To meet such demands, more challenging datasets have been created. Street View Text (SVT) dataset [26, 16], released in 2010, harvests word images from Google Street View. The word images have variability in appearance and are often low resolution. Natural Environment OCR (NEOCR) dataset , released in 2011, provides more challenging text images including blurred, partially occluded, rotated and circularly laid out text. MSRA Text Detection 500 (MSRA-TD500) database , released in 2012, contains text images in various angles. Though the datasets mentioned above contain text images intentionally focused in capturing, ICDAR RRC “Incidental Scene Text” dataset, released in 2015, provides those captured without intentionally focused. As a result of not focused, images contained in the dataset are of low quality; they are often out of focus, blurred and low resolution.
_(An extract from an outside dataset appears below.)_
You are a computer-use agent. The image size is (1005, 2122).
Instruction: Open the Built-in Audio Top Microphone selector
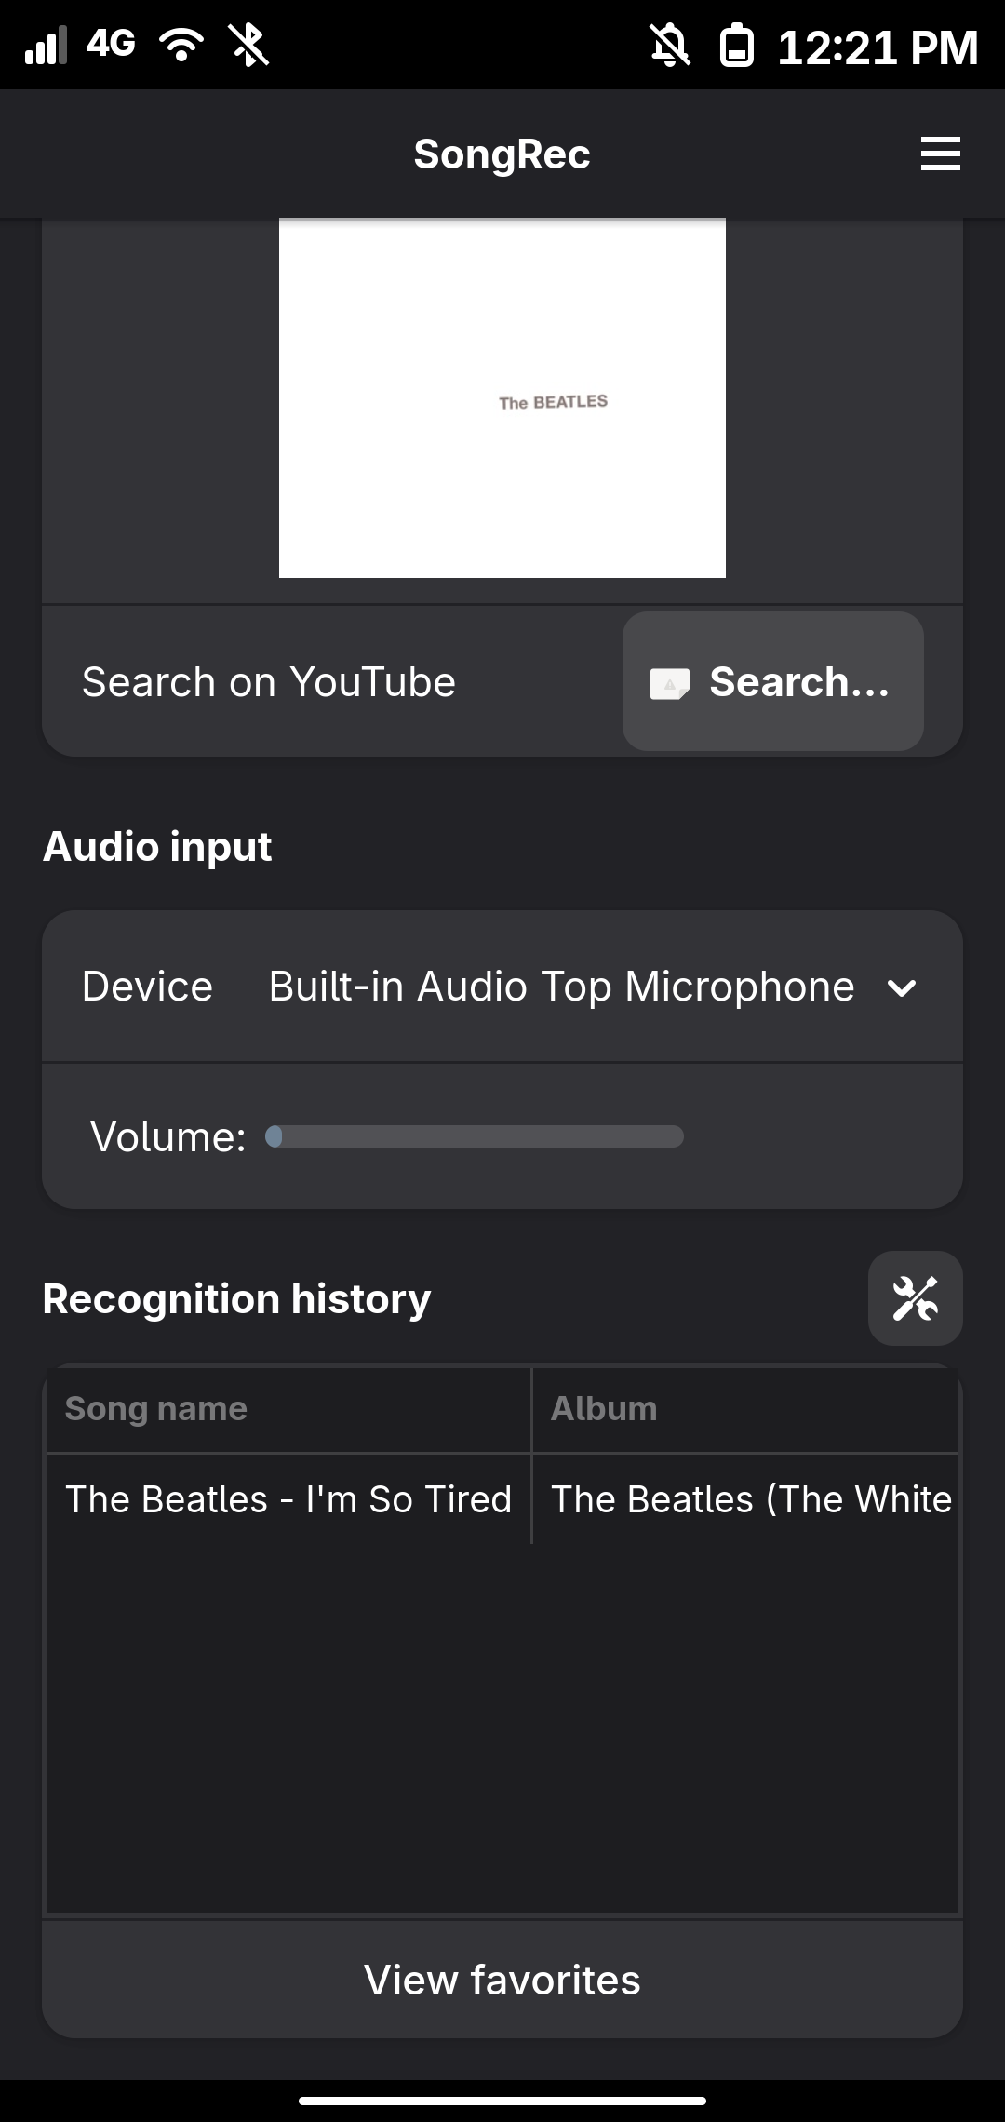click(561, 987)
The creation of the dataset is encouraged by improvement of imaging technology. That is, while in the past, word images were assumed to be captured with a digital camera, capturing images with a wearable device become realistic. COCO-Text dataset [18, 19], released in 2016, is text annotation of MS COCO dataset  constructed for object recognition. Hence, text in the dataset is not intentionally focused. Downtown Osaka Scene Text (DOST) dataset [22, 23], released in 2017, contains sequential images captured with an omni-directional camera. Use of the omni-directional camera ensures text images are completely free from human intention. Regarding the dataset size, generally speaking, datasets released more recently contain more data.
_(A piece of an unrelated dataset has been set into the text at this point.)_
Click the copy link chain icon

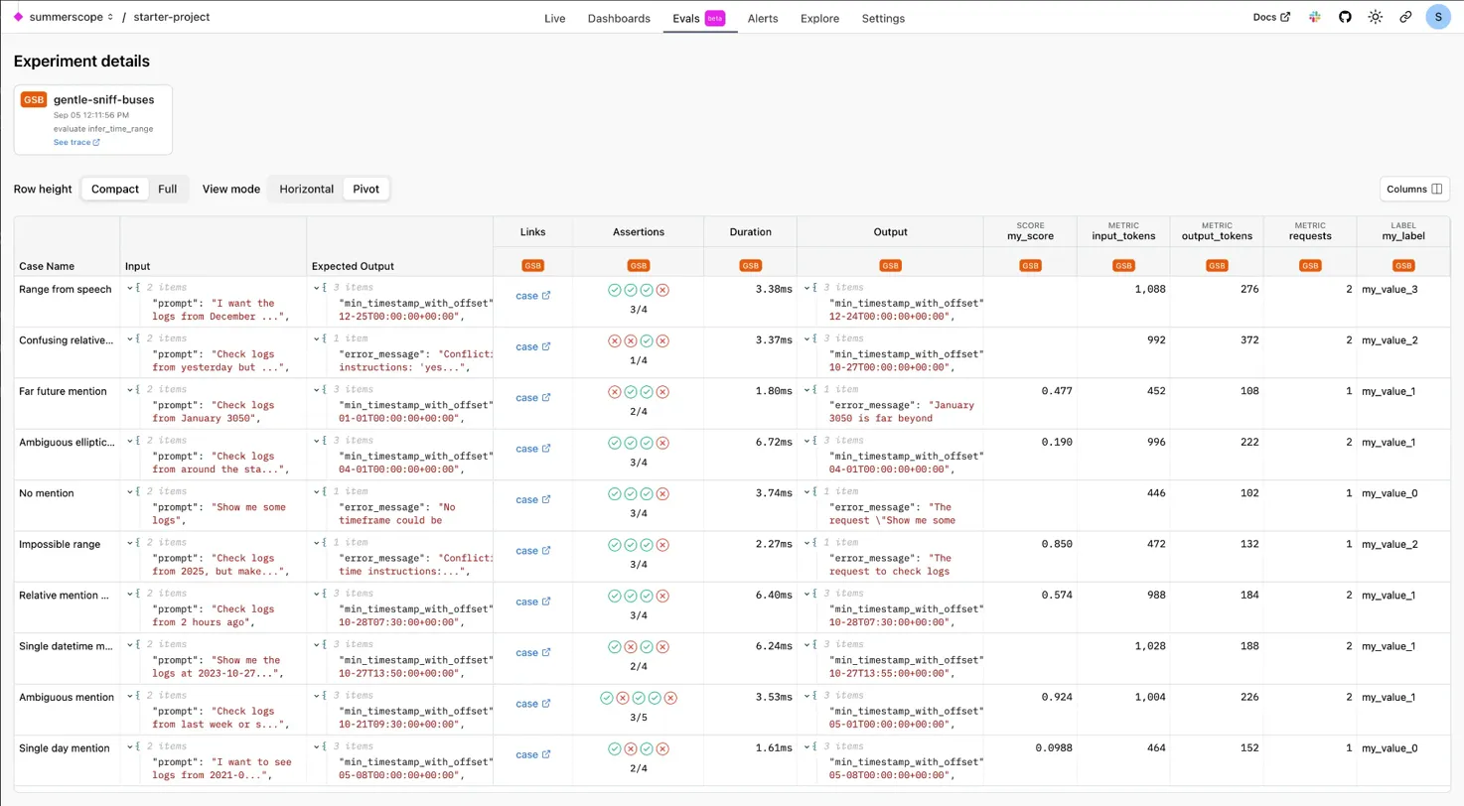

Another direction to enhance datasets was to handle scene text in videos (as sequential images). Compared to static images, videos contain more information. For example, even if text in a single frame image of a video is hard to read due to blur, we may be able to read it by watching it for a while. This implies that we can expect more robust detection and recognition of scene text in videos by employing slightly different approaches to those in static images. ICDAR RRC “Text in Videos” dataset [3, 4], released in 2013 and extended in 2015, is the first dataset for scene text detection and recognition in videos. YouTube Video Text (YVT) dataset , released in 2014, harvests image sequences from YouTube videos. DOST dataset [22, 23] mentioned above is also a video dataset.
While a video is one constructed by aligning static images toward time, aligning static images toward space yields multiple view images. French Street Name Signs (FSNS) dataset , released in 2016, provides French street name signs of up to four views. In this challenge, similar to video, it is expected to increase recognition performance by using the information contained in the multi-view images. DOST dataset [22, 23] is also considered as a dataset containing multi-view images.
A recent trend of datasets is to treat scene text of non-English, non-Latin and multiple languages. Back in 2011, KAIST  and NEOCR  datasets containing Korean and German text in addition to English, respectively, are released. ICDAR RRC “Text in Videos” dataset [3, 4] contains French and Spanish text in addition to English. MSRA-TD500  and ICDAR2015 TRW  datasets contain Chinese and English. ICDAR2017 RCTW dataset  contains Chinese only. FSNS dataset  contains French. DOST dataset [22, 23] contains Japanese and English. ICDAR2017 Competition on Multi-lingual Scene Text Detection and Script Identification (MLT) dataset  contains text of nine languages: Arabic, Bangla, Chinese, English, French, German, Italian, Japanese and Korean. The tasks include “joint text detection and script identification” in addition to text detection and cropped word recognition.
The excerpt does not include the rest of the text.